Each record below must be retyped exactly, with nothing left out.

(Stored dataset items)

━━━━━━━━━━━━━━━━━━━━━━━━━━━━━━

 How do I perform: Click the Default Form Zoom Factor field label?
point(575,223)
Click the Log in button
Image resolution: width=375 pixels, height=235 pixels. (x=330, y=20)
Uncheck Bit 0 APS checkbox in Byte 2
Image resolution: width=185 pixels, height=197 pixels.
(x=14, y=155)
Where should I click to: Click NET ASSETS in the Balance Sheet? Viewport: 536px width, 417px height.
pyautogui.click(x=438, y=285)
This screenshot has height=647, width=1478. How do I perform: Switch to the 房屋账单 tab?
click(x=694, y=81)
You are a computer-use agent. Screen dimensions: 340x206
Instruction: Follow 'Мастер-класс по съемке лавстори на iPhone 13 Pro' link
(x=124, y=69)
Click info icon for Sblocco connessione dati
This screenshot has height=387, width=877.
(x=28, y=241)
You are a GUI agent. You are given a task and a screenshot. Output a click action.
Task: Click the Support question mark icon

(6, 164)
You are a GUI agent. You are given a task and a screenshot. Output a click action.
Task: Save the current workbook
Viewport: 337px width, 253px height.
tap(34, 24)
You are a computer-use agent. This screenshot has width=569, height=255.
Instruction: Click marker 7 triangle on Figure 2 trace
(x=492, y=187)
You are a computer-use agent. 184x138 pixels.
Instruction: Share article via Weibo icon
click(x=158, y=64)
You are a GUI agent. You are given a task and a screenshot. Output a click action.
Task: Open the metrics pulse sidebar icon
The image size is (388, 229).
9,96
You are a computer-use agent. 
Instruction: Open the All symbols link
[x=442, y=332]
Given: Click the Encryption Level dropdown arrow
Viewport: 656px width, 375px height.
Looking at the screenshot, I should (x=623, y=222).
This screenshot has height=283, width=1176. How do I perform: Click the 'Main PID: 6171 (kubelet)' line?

━━━━━━━━━━━━━━━━━━━━━━━━━━━━━━

> _SOLUTION_
 How do I perform: Click the Default Form Zoom Factor field label?
point(575,223)
Click the Log in button
Image resolution: width=375 pixels, height=235 pixels. (x=330, y=20)
Uncheck Bit 0 APS checkbox in Byte 2
Image resolution: width=185 pixels, height=197 pixels.
(x=14, y=155)
Where should I click to: Click NET ASSETS in the Balance Sheet? Viewport: 536px width, 417px height.
pyautogui.click(x=438, y=285)
This screenshot has height=647, width=1478. How do I perform: Switch to the 房屋账单 tab?
click(x=694, y=81)
You are a computer-use agent. Screen dimensions: 340x206
Instruction: Follow 'Мастер-класс по съемке лавстори на iPhone 13 Pro' link
(x=124, y=69)
Click info icon for Sblocco connessione dati
This screenshot has height=387, width=877.
(x=28, y=241)
You are a GUI agent. You are given a task and a screenshot. Output a click action.
Task: Click the Support question mark icon

(6, 164)
You are a GUI agent. You are given a task and a screenshot. Output a click action.
Task: Save the current workbook
Viewport: 337px width, 253px height.
tap(34, 24)
You are a computer-use agent. This screenshot has width=569, height=255.
Instruction: Click marker 7 triangle on Figure 2 trace
(x=492, y=187)
You are a computer-use agent. 184x138 pixels.
Instruction: Share article via Weibo icon
click(x=158, y=64)
You are a GUI agent. You are given a task and a screenshot. Output a click action.
Task: Open the metrics pulse sidebar icon
The image size is (388, 229).
9,96
You are a computer-use agent. 
Instruction: Open the All symbols link
[x=442, y=332]
Given: Click the Encryption Level dropdown arrow
Viewport: 656px width, 375px height.
Looking at the screenshot, I should (x=623, y=222).
This screenshot has height=283, width=1176. How do I perform: Click the 'Main PID: 6171 (kubelet)' line?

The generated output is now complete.